A solution to the Zika crisis might just be one step closer to becoming a reality. Earlier this year, the US Food and Drug Administration (FDA) approved the first human trials of an experimental Zika virus vaccine. Following the go-ahead in late July, health and government agencies in the United States began injecting human volunteers with an experimental DNA-based Zika vaccine. By the end of August, there were a total of 80 volunteers between 18 and 35 years old who received the vaccine. But, who are the first Zika vaccine trial patients? One vaccine was tested on healthy volunteers of childbearing ages, which is especially crucial because Zika has been linked to potentially catastrophic birth defects in fetuses, such as microcephaly, or abnormally small heads, and undeveloped brains.
The identities of the Zika vaccine volunteers are anonymous, but what is known is that all 80 patients were not infected with virus prior to the trial and were tested in cities across the United States. According to CNN, the volunteers involved in the trial conducted by Inovio Pharmaceuticals along with GeneOne Life Science were put into three groups that received the same dose of the DNA-based vaccine at different intervals over a 20-week period. If it proves to be effective it would ideally be given to women and teens, as well as their sexual partners.
By vaccinating women of childbearing age and the sexual partners, the risk of Zika infecting their future fetuses would be decreased. Zika is predominately spread by mosquito bites, but it can also be transmitted sexually by both men and women, making it necessary to vaccinate both genders.

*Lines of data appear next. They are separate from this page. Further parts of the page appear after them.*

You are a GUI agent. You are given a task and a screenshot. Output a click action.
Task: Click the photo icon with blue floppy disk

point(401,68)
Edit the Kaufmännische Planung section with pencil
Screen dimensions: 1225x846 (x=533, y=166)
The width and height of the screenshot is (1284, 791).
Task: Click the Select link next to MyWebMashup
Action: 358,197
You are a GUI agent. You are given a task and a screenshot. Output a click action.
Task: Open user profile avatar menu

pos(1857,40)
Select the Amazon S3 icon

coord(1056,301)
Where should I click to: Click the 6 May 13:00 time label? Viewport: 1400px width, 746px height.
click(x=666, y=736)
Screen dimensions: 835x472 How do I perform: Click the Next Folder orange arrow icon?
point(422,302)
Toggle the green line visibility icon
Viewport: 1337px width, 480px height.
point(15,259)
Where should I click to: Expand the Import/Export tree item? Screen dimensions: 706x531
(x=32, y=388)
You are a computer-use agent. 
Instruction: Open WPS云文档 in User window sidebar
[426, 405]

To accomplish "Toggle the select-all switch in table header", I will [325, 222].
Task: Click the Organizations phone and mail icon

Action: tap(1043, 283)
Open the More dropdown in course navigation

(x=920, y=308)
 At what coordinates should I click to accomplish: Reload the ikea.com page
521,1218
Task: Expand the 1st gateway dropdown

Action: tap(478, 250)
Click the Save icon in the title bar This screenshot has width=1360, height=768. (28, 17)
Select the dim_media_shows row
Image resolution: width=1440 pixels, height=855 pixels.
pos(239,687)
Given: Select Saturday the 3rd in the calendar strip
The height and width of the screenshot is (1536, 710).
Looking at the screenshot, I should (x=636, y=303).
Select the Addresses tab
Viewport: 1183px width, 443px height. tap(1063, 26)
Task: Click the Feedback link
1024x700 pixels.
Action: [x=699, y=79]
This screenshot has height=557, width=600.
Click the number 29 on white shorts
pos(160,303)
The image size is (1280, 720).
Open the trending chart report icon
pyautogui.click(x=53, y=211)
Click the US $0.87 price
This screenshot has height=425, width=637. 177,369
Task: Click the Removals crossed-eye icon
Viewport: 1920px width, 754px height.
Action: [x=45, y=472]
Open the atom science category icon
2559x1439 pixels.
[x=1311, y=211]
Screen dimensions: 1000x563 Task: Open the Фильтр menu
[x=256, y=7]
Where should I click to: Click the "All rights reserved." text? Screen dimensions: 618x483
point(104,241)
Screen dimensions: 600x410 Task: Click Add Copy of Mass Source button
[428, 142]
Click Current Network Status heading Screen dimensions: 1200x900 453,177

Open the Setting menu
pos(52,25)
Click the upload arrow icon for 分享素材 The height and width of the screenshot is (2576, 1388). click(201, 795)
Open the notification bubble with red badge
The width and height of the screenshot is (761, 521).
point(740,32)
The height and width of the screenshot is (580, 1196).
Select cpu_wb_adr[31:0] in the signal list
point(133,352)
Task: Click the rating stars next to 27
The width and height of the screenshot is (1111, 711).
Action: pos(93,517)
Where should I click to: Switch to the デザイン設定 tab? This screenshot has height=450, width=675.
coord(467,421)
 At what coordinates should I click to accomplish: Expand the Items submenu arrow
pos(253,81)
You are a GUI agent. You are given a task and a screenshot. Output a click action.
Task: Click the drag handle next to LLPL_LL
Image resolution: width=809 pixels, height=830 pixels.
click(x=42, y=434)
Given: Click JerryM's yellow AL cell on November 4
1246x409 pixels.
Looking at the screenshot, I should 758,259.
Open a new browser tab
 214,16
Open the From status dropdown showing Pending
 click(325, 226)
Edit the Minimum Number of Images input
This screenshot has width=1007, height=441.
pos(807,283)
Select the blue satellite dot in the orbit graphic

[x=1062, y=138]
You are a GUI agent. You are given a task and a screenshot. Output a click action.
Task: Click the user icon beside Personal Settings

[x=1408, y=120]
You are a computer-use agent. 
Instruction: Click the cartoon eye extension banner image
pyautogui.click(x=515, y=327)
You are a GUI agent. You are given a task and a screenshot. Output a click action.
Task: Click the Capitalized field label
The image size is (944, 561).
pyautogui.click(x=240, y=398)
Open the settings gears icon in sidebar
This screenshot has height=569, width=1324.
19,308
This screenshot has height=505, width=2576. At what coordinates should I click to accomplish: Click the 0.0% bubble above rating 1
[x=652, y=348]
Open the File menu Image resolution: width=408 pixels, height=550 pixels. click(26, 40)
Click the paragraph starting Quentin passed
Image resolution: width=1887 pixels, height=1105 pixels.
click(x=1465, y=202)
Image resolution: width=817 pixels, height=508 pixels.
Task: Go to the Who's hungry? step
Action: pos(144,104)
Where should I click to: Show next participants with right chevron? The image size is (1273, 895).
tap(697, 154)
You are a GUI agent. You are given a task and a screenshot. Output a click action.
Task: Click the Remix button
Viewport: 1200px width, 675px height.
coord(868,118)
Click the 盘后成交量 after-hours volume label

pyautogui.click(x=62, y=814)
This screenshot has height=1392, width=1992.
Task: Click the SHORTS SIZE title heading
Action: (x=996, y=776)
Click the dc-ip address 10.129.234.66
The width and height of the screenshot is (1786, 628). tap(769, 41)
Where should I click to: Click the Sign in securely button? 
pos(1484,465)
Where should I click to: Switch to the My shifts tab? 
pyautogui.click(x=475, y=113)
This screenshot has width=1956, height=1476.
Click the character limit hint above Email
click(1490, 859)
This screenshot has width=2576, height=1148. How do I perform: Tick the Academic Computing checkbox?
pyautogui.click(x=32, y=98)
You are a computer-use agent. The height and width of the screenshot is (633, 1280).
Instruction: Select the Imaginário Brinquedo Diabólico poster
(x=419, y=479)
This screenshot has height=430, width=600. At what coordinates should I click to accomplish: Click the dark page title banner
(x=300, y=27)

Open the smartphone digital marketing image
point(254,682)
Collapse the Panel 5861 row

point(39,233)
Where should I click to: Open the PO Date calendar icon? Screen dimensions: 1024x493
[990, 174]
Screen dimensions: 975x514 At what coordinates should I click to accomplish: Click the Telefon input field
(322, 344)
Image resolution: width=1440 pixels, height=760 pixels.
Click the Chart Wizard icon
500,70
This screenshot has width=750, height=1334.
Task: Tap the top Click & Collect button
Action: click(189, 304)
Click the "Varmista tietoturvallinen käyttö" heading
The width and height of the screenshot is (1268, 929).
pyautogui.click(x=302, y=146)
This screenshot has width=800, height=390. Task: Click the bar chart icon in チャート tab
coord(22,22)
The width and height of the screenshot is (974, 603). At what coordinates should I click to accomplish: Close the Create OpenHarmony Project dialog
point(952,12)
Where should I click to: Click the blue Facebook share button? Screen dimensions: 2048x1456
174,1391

But, because Zika causes the most damage during the first trimester of a pregnancy, researchers have stressed that girls in areas prone to the virus should be vaccinated before they reach puberty.
"In the real world, women are most vulnerable before they even know they are pregnant," director of the National Institute of Allergy and Infectious Diseases Anthony Fauci told CNN. "So we need to vaccinate as young as we can possibly get them."
According to ABC News, further testing could begin as early as January for the Inovio Pharmaceuticals and GeneOne Life Science study if the first phase is successful, which was done on very healthy individuals with strong immune systems. Phase two would involve many more volunteers to have a more diverse research of the vaccine's safety and effectiveness, and whether or not they would be able to ward off Zika.
The last step before the vaccine would be available for public use would be to test groups of people in areas that have been hard-hit by the virus. Volunteers would be given either a vaccine or a placebo, which researchers say would help further determine how effective the vaccine actually is.
This vaccine's testing is said to be very safe, as it contains just portions of viral DNA and Zika can't be transmitted through it. While there is still much to be learned and researched before the vaccine is widely available, the first volunteers have been paramount in bringing researchers one step closer to solving an international health crisis.